Stored records:

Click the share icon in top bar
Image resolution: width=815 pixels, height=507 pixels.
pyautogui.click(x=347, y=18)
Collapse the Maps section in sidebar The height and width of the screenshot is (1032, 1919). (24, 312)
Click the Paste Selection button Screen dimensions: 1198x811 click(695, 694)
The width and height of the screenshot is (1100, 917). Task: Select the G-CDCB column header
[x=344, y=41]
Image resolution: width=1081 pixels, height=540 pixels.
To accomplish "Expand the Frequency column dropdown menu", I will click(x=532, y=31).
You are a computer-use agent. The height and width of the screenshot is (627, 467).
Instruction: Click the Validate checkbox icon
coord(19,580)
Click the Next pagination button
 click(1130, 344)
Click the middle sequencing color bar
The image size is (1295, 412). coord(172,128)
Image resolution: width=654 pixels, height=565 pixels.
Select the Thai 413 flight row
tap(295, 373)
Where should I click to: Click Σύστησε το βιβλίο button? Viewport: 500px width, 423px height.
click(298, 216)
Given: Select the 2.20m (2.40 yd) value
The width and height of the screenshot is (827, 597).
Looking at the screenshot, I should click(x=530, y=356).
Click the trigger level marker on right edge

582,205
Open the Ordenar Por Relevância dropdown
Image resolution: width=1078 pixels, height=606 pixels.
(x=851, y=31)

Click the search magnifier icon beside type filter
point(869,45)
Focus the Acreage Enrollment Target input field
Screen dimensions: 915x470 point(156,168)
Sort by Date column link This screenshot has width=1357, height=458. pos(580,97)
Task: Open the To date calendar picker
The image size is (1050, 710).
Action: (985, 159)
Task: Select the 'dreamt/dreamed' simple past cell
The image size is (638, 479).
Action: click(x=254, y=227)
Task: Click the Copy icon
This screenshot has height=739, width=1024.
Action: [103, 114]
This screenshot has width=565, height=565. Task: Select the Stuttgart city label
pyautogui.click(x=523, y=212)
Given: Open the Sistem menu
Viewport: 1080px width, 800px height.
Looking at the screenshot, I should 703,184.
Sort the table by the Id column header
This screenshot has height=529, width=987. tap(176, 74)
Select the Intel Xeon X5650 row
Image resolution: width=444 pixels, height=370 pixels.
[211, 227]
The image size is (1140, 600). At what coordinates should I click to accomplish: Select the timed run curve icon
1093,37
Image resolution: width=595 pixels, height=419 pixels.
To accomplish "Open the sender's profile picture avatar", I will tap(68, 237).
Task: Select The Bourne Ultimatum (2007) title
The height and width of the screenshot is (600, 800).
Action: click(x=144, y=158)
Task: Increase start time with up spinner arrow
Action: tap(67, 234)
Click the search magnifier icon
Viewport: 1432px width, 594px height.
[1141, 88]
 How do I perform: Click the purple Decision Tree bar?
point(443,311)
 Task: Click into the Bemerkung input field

### [PROBLEM DESCRIPTION]
Only those lines running from the one containing "Focus the Acreage" through the last line of the data above are to be copied, exactly, with both ends included.

### [ANSWER SPACE]
Focus the Acreage Enrollment Target input field
Screen dimensions: 915x470 point(156,168)
Sort by Date column link This screenshot has width=1357, height=458. pos(580,97)
Task: Open the To date calendar picker
The image size is (1050, 710).
Action: (985, 159)
Task: Select the 'dreamt/dreamed' simple past cell
The image size is (638, 479).
Action: click(x=254, y=227)
Task: Click the Copy icon
This screenshot has height=739, width=1024.
Action: [103, 114]
This screenshot has width=565, height=565. Task: Select the Stuttgart city label
pyautogui.click(x=523, y=212)
Given: Open the Sistem menu
Viewport: 1080px width, 800px height.
Looking at the screenshot, I should 703,184.
Sort the table by the Id column header
This screenshot has height=529, width=987. tap(176, 74)
Select the Intel Xeon X5650 row
Image resolution: width=444 pixels, height=370 pixels.
[211, 227]
The image size is (1140, 600). At what coordinates should I click to accomplish: Select the timed run curve icon
1093,37
Image resolution: width=595 pixels, height=419 pixels.
To accomplish "Open the sender's profile picture avatar", I will tap(68, 237).
Task: Select The Bourne Ultimatum (2007) title
The height and width of the screenshot is (600, 800).
Action: click(x=144, y=158)
Task: Increase start time with up spinner arrow
Action: tap(67, 234)
Click the search magnifier icon
Viewport: 1432px width, 594px height.
[1141, 88]
 How do I perform: Click the purple Decision Tree bar?
point(443,311)
 Task: Click into the Bemerkung input field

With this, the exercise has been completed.